In fact, the South Korean Ministry of Unification compensates North Korean defectors up to $200 per hour to relay stories of their experiences in North Korea—however inaccurate they may be. One such defector, Shin Dong-hyuk, was invited to a personal meeting in the company of President George W. Bush, who was especially concerned with North Korea’s place on the international stage as a nuclear power within the conext of the War on Terror. After sharing his story to the president, Bush incorporated North Korea into his “axis of evil” alongside Iraq and Iran following 9/11. These stories are subsequently picked up and published as factual information by the UN, the United States, and the media. Media coverage of China is similarly biased. Even today, credible publications like The New York Times give voices to critics of China’s highly effective COVID-19 policies as well as those who suggest China saved too many lives during the pandemic. Other claims include that China exported vaccines globally in a bid to expand its international influence. Even when China is objectively successful, facts are twisted to manipulate public opinion against the country and its accomplishments. In many Western publications, it is impossible for China to ever do right, and North Korea is always a prime enemy, even if evidence must be falsified to bolster its position as one. 

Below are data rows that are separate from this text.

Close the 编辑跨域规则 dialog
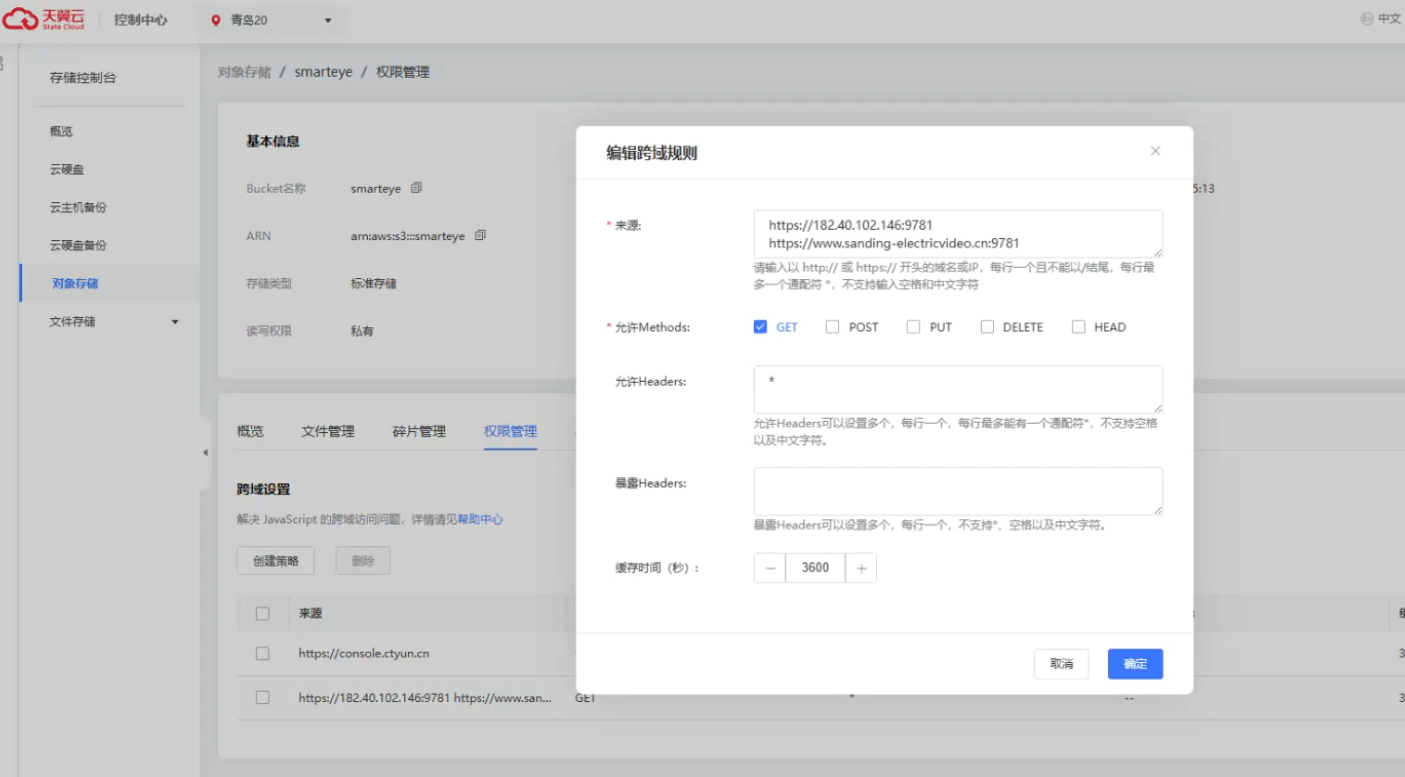Screen dimensions: 1405x777 pyautogui.click(x=1155, y=150)
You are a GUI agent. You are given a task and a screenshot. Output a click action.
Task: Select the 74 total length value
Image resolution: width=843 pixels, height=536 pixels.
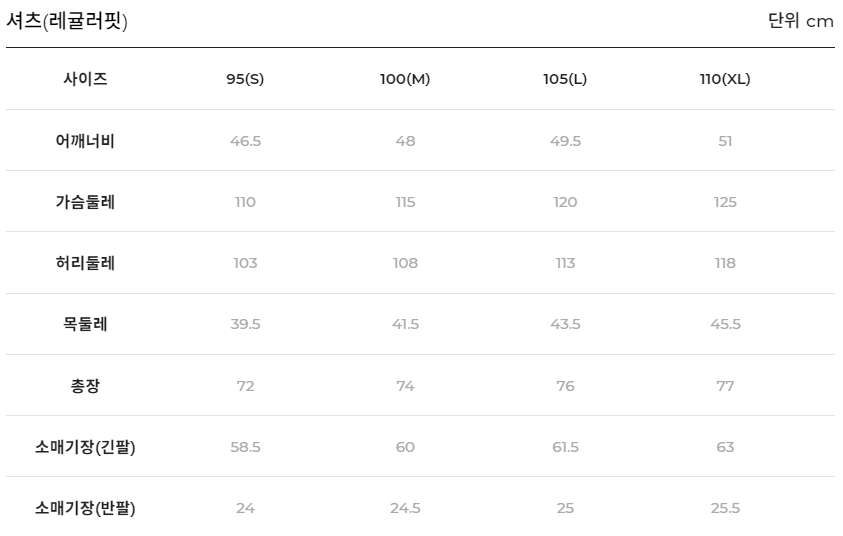(405, 386)
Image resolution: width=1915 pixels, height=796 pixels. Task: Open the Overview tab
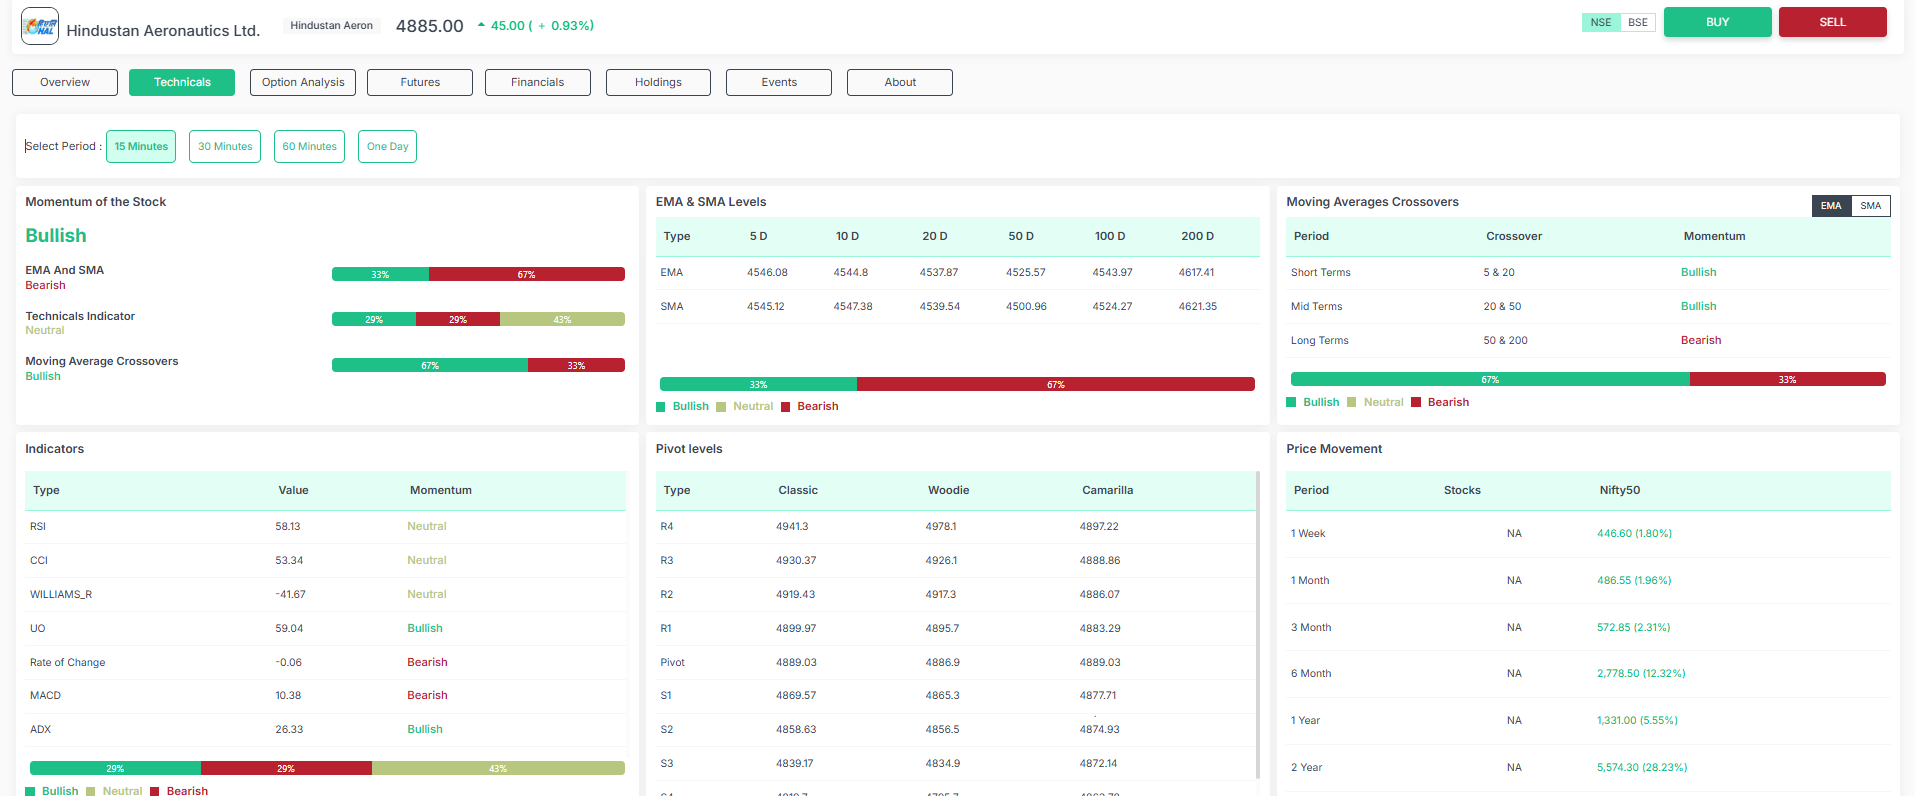[x=65, y=83]
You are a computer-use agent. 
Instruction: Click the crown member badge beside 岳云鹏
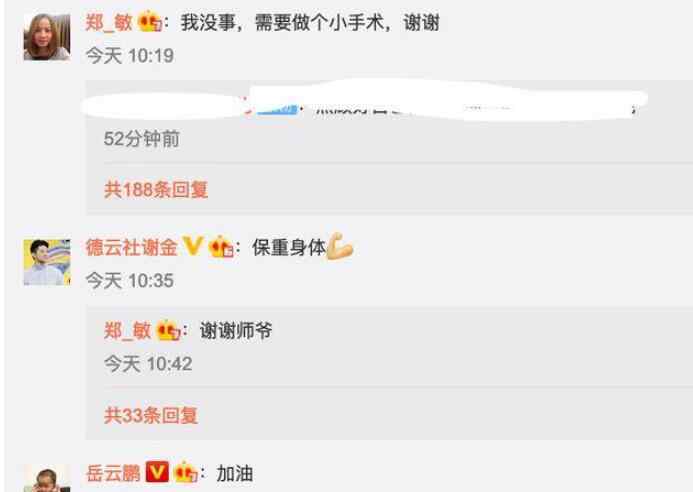point(186,472)
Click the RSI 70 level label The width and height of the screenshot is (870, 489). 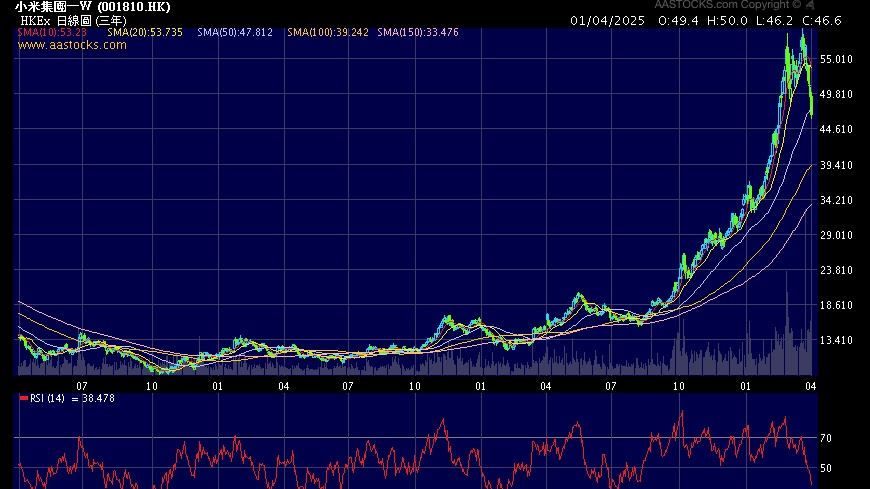click(x=826, y=438)
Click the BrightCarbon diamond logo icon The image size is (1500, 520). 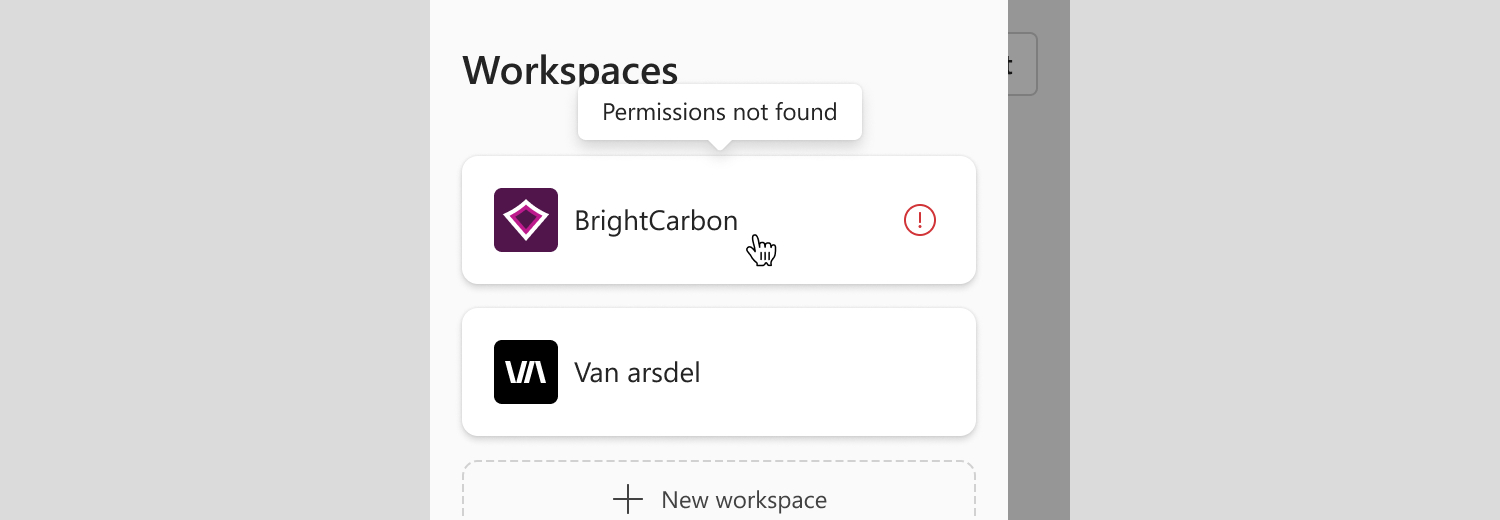[526, 220]
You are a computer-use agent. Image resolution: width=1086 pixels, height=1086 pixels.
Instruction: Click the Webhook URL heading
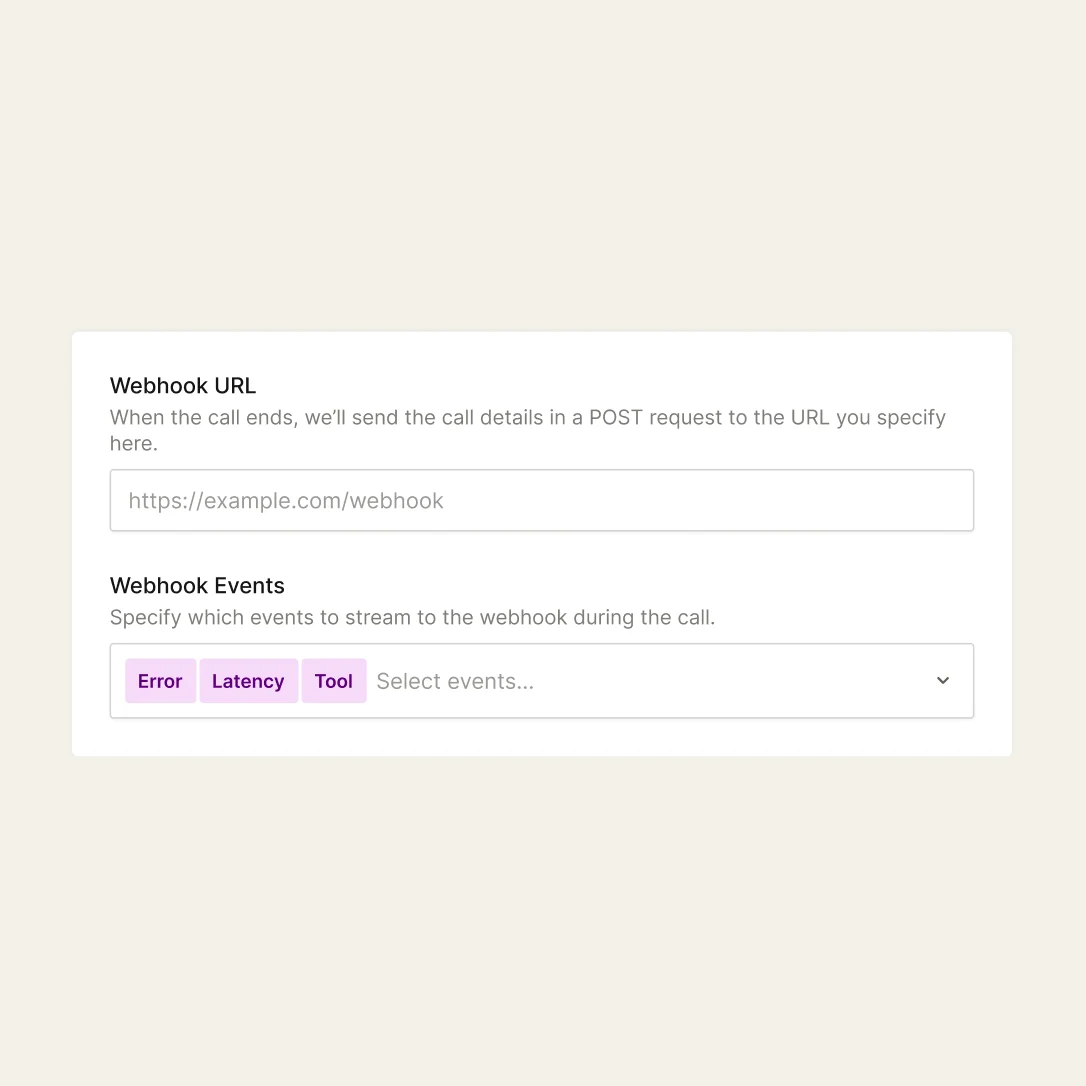tap(183, 385)
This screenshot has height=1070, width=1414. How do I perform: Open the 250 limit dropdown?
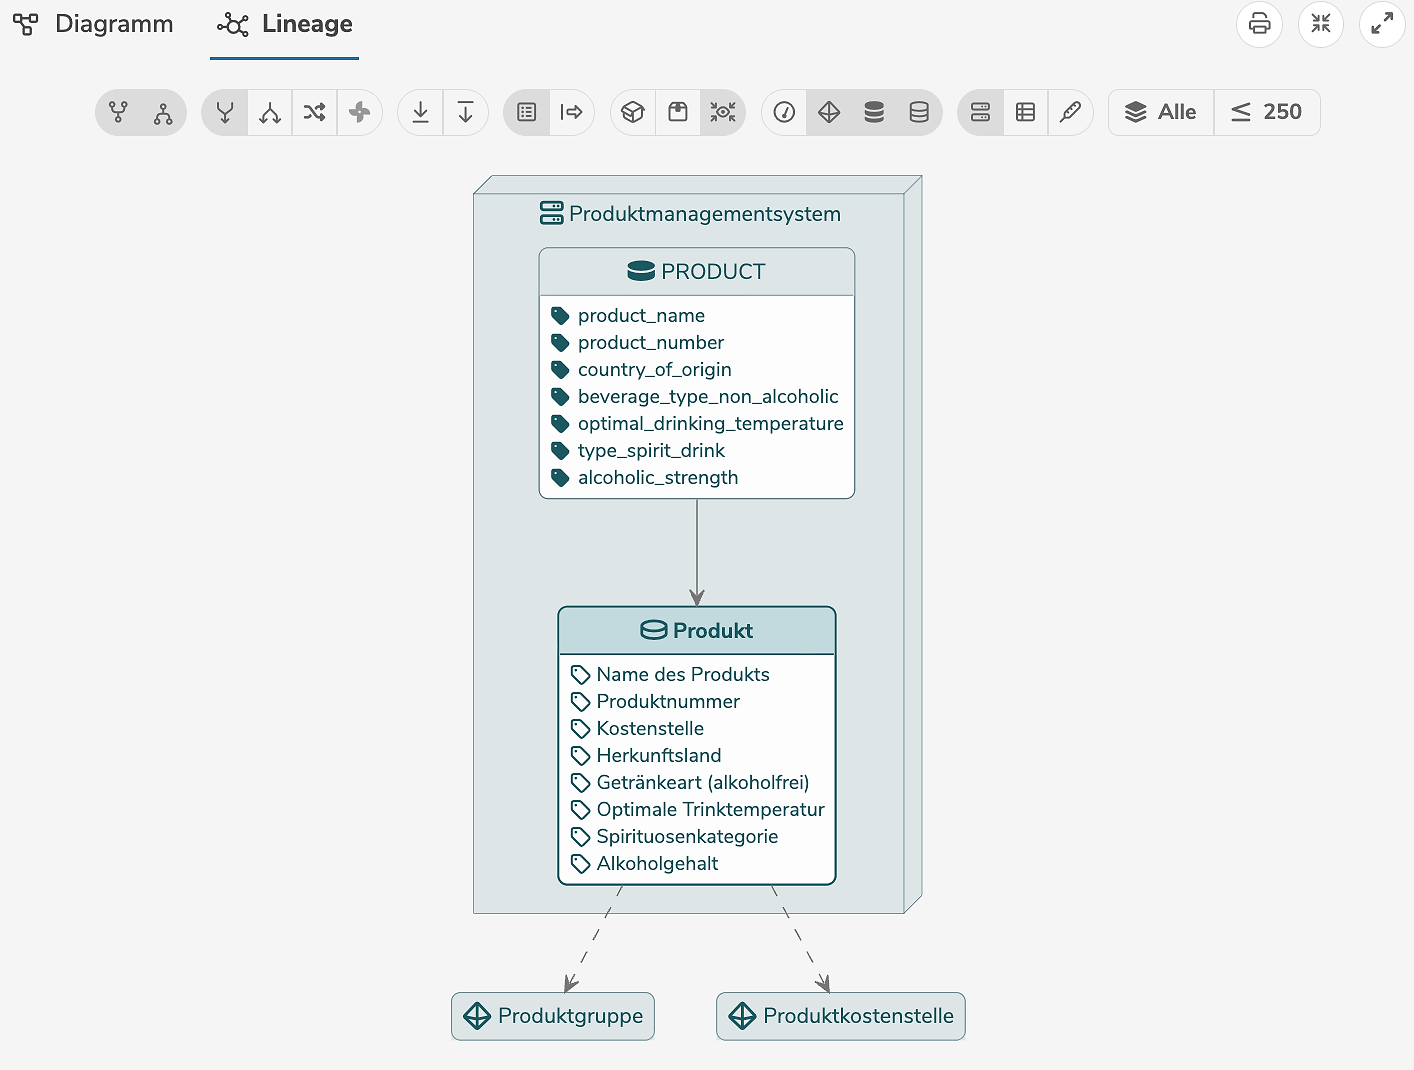1267,112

As long as nominally communist states continue to work directly against Western political ideals, leftism will be demonized in order to discourage escalating leftist sentiment in the face of perpetual capitalist rule. In the United States, for instance, it remains illegal to “challenge the authority” of the government. While this is currently limited to such blatantly anti-democratic activities similar to the Capitol riot, less than a century ago it meant “anti-democratic” activities like being a communist. Western countries are well aware of the power leftism holds to dismantle the economic and social systems of capitalism and thus exercise every means possible to suppress it, even if this means circulating blatant misinformation and propaganda.

Liberal democracy, the form of government which exists in most capitalist countries today, is directly incompatible with leftist, particularly communist, ideologies. In order to perpetuate a disagreeable form of government, public opinion must be managed through the use of manufactured consent via the manipulation and control of the media. Such government overreach harkens back to the well-known history of censorship in Stalin’s Soviet Union. Once an ideology is weaponized against those it has been designed to help or represent, it ceases to functionally be that ideology. Human rights abuses under or justified by communism can never be excused and are never supported by its theoretical purpose. Capitalist theory, on the other hand, fails to even address human rights and even enables fierce competition and conflict in the name of economic prosperity. While capitalist nations like the United States have shelled anti-U.S. publication headquarters and have invaded or forcefully established dictatorships via military coups in tens of countries in the name of freedom, democracy, and the free market, society’s attention has been drawn to the nominally communist villains of the world to save face and preserve the inherently flawed ideology of capitalism.      

As the West continues to frame North Korea and China as the ultimate nemeses of the free world under the false pretense of communism, perhaps it is worthwhile to consider the similarities these countries have with states like the U.S. Censorship, endemic oppression, and political fanaticism are all characteristics commonly associated with authoritarian dictatorships. We deem communists the ultimate oppressors of society, and capitalists the ultimate liberators. However, as students across the world rise each morning to recite the Pledge of Allegiance, which was deemed legally mandatory only last century, we should collectively recall accusations of a North Korean exceptionalist cult of personality or Chinese hypernationalism, lest we forget our country’s place in the international circus of ideological warfare.   

Alexia Vayeos (CC ‘25) is a first-year at Columbia College and writer for CPR who plans to study history. She is interested in 20th-century United States history and politics, United States foreign policy, and the history of leftism.